* **TASK DATA**
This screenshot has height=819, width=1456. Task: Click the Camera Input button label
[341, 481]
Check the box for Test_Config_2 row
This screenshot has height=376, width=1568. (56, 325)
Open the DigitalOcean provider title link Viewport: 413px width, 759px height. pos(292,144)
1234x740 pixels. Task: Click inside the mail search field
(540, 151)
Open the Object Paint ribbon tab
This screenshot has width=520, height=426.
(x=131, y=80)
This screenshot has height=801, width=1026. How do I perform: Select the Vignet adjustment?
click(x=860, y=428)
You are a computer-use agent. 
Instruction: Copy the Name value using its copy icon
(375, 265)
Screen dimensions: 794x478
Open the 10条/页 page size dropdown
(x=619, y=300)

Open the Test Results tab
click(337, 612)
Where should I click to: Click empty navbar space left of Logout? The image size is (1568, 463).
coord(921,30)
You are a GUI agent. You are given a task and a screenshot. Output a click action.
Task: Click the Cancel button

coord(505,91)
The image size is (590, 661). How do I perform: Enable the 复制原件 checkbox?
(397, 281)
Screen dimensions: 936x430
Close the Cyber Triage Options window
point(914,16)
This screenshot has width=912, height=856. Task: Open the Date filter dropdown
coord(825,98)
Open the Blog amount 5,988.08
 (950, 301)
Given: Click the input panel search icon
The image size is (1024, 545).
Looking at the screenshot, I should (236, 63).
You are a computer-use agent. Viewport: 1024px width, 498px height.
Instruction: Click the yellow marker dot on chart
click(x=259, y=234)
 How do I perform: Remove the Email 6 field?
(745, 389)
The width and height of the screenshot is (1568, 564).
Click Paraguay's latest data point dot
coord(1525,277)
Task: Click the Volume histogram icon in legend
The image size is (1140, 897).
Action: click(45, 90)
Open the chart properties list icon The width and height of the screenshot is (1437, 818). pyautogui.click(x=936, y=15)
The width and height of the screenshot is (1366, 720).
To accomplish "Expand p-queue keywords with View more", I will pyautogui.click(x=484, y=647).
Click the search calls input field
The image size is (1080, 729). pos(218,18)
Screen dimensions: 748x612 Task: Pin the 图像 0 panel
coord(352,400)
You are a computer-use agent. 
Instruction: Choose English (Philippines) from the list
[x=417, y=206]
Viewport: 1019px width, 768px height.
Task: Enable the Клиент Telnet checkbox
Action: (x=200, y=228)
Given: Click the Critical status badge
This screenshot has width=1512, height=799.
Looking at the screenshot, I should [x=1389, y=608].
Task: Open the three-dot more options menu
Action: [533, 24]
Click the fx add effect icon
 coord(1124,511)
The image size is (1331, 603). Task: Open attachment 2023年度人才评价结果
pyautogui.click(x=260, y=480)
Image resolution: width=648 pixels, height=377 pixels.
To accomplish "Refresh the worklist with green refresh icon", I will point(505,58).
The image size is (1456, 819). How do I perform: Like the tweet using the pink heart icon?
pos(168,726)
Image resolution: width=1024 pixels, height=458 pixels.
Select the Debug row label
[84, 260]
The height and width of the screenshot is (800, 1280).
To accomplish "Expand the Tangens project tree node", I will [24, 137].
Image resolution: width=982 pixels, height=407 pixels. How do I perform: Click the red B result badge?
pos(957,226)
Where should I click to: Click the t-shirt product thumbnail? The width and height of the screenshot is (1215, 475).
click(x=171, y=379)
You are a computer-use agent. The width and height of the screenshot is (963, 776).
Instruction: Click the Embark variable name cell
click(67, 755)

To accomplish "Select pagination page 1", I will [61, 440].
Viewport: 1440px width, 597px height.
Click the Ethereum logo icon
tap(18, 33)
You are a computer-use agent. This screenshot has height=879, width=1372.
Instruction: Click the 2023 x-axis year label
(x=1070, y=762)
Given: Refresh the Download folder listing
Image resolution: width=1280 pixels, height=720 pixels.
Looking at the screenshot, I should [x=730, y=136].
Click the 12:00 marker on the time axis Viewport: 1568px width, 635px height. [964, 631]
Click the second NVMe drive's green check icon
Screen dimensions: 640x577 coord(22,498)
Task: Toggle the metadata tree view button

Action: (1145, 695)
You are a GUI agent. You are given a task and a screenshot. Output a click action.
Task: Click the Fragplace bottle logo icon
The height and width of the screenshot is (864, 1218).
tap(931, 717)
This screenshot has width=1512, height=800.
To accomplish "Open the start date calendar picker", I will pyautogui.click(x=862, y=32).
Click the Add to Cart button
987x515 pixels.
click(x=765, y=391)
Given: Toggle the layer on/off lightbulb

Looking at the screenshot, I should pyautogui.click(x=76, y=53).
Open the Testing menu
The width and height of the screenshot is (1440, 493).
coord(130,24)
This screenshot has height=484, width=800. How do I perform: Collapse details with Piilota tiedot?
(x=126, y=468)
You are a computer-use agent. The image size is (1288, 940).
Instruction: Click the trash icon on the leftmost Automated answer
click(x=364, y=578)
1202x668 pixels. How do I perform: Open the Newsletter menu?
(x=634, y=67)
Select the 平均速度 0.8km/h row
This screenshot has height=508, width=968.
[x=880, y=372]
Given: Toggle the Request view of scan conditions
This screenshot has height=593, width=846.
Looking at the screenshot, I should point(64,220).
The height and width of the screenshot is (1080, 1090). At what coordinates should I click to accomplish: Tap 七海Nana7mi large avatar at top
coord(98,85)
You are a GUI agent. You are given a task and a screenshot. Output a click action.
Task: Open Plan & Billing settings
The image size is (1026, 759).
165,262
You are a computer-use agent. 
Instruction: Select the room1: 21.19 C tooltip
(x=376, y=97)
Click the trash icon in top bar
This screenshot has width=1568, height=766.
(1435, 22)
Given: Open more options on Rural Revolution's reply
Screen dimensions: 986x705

* **EXERCISE PROMPT**
Keeping each word as it stands, transcribe every entry.

* **EXERCISE RESULT**
This screenshot has height=819, width=1456. Task: Click the Camera Input button label
[341, 481]
Check the box for Test_Config_2 row
This screenshot has height=376, width=1568. (56, 325)
Open the DigitalOcean provider title link Viewport: 413px width, 759px height. pos(292,144)
1234x740 pixels. Task: Click inside the mail search field
(540, 151)
Open the Object Paint ribbon tab
This screenshot has width=520, height=426.
(x=131, y=80)
This screenshot has height=801, width=1026. How do I perform: Select the Vignet adjustment?
click(x=860, y=428)
You are a computer-use agent. 
Instruction: Copy the Name value using its copy icon
(375, 265)
Screen dimensions: 794x478
Open the 10条/页 page size dropdown
(x=619, y=300)

Open the Test Results tab
click(337, 612)
Where should I click to: Click empty navbar space left of Logout? The image size is (1568, 463).
coord(921,30)
You are a GUI agent. You are given a task and a screenshot. Output a click action.
Task: Click the Cancel button

coord(505,91)
The image size is (590, 661). How do I perform: Enable the 复制原件 checkbox?
(397, 281)
Screen dimensions: 936x430
Close the Cyber Triage Options window
point(914,16)
This screenshot has width=912, height=856. Task: Open the Date filter dropdown
coord(825,98)
Open the Blog amount 5,988.08
 (950, 301)
Given: Click the input panel search icon
The image size is (1024, 545).
Looking at the screenshot, I should (236, 63).
You are a computer-use agent. Viewport: 1024px width, 498px height.
Instruction: Click the yellow marker dot on chart
click(x=259, y=234)
 How do I perform: Remove the Email 6 field?
(745, 389)
The width and height of the screenshot is (1568, 564).
Click Paraguay's latest data point dot
coord(1525,277)
Task: Click the Volume histogram icon in legend
The image size is (1140, 897).
Action: click(45, 90)
Open the chart properties list icon The width and height of the screenshot is (1437, 818). pyautogui.click(x=936, y=15)
The width and height of the screenshot is (1366, 720).
To accomplish "Expand p-queue keywords with View more", I will pyautogui.click(x=484, y=647).
Click the search calls input field
The image size is (1080, 729). pos(218,18)
Screen dimensions: 748x612 Task: Pin the 图像 0 panel
coord(352,400)
You are a computer-use agent. 
Instruction: Choose English (Philippines) from the list
[x=417, y=206]
Viewport: 1019px width, 768px height.
Task: Enable the Клиент Telnet checkbox
Action: (x=200, y=228)
Given: Click the Critical status badge
This screenshot has width=1512, height=799.
Looking at the screenshot, I should [x=1389, y=608].
Task: Open the three-dot more options menu
Action: [533, 24]
Click the fx add effect icon
 coord(1124,511)
The image size is (1331, 603). Task: Open attachment 2023年度人才评价结果
pyautogui.click(x=260, y=480)
Image resolution: width=648 pixels, height=377 pixels.
To accomplish "Refresh the worklist with green refresh icon", I will point(505,58).
The image size is (1456, 819). How do I perform: Like the tweet using the pink heart icon?
pos(168,726)
Image resolution: width=1024 pixels, height=458 pixels.
Select the Debug row label
[84, 260]
The height and width of the screenshot is (800, 1280).
To accomplish "Expand the Tangens project tree node", I will [24, 137].
Image resolution: width=982 pixels, height=407 pixels. How do I perform: Click the red B result badge?
pos(957,226)
Where should I click to: Click the t-shirt product thumbnail? The width and height of the screenshot is (1215, 475).
click(x=171, y=379)
You are a computer-use agent. The width and height of the screenshot is (963, 776).
Instruction: Click the Embark variable name cell
click(67, 755)

To accomplish "Select pagination page 1", I will [61, 440].
Viewport: 1440px width, 597px height.
Click the Ethereum logo icon
tap(18, 33)
You are a computer-use agent. This screenshot has height=879, width=1372.
Instruction: Click the 2023 x-axis year label
(x=1070, y=762)
Given: Refresh the Download folder listing
Image resolution: width=1280 pixels, height=720 pixels.
Looking at the screenshot, I should [x=730, y=136].
Click the 12:00 marker on the time axis Viewport: 1568px width, 635px height. [964, 631]
Click the second NVMe drive's green check icon
Screen dimensions: 640x577 coord(22,498)
Task: Toggle the metadata tree view button

Action: (1145, 695)
You are a GUI agent. You are given a task and a screenshot. Output a click action.
Task: Click the Fragplace bottle logo icon
The height and width of the screenshot is (864, 1218).
tap(931, 717)
This screenshot has width=1512, height=800.
To accomplish "Open the start date calendar picker", I will pyautogui.click(x=862, y=32).
Click the Add to Cart button
987x515 pixels.
click(x=765, y=391)
Given: Toggle the layer on/off lightbulb

Looking at the screenshot, I should pyautogui.click(x=76, y=53).
Open the Testing menu
The width and height of the screenshot is (1440, 493).
coord(130,24)
This screenshot has height=484, width=800. How do I perform: Collapse details with Piilota tiedot?
(x=126, y=468)
You are a computer-use agent. The image size is (1288, 940).
Instruction: Click the trash icon on the leftmost Automated answer
click(x=364, y=578)
1202x668 pixels. How do I perform: Open the Newsletter menu?
(x=634, y=67)
Select the 平均速度 0.8km/h row
This screenshot has height=508, width=968.
[x=880, y=372]
Given: Toggle the Request view of scan conditions
This screenshot has height=593, width=846.
Looking at the screenshot, I should point(64,220).
The height and width of the screenshot is (1080, 1090). At what coordinates should I click to accomplish: Tap 七海Nana7mi large avatar at top
coord(98,85)
You are a GUI agent. You are given a task and a screenshot. Output a click action.
Task: Open Plan & Billing settings
The image size is (1026, 759).
165,262
You are a computer-use agent. 
Instruction: Select the room1: 21.19 C tooltip
(x=376, y=97)
Click the trash icon in top bar
This screenshot has width=1568, height=766.
(1435, 22)
Given: Open more options on Rural Revolution's reply
Screen dimensions: 986x705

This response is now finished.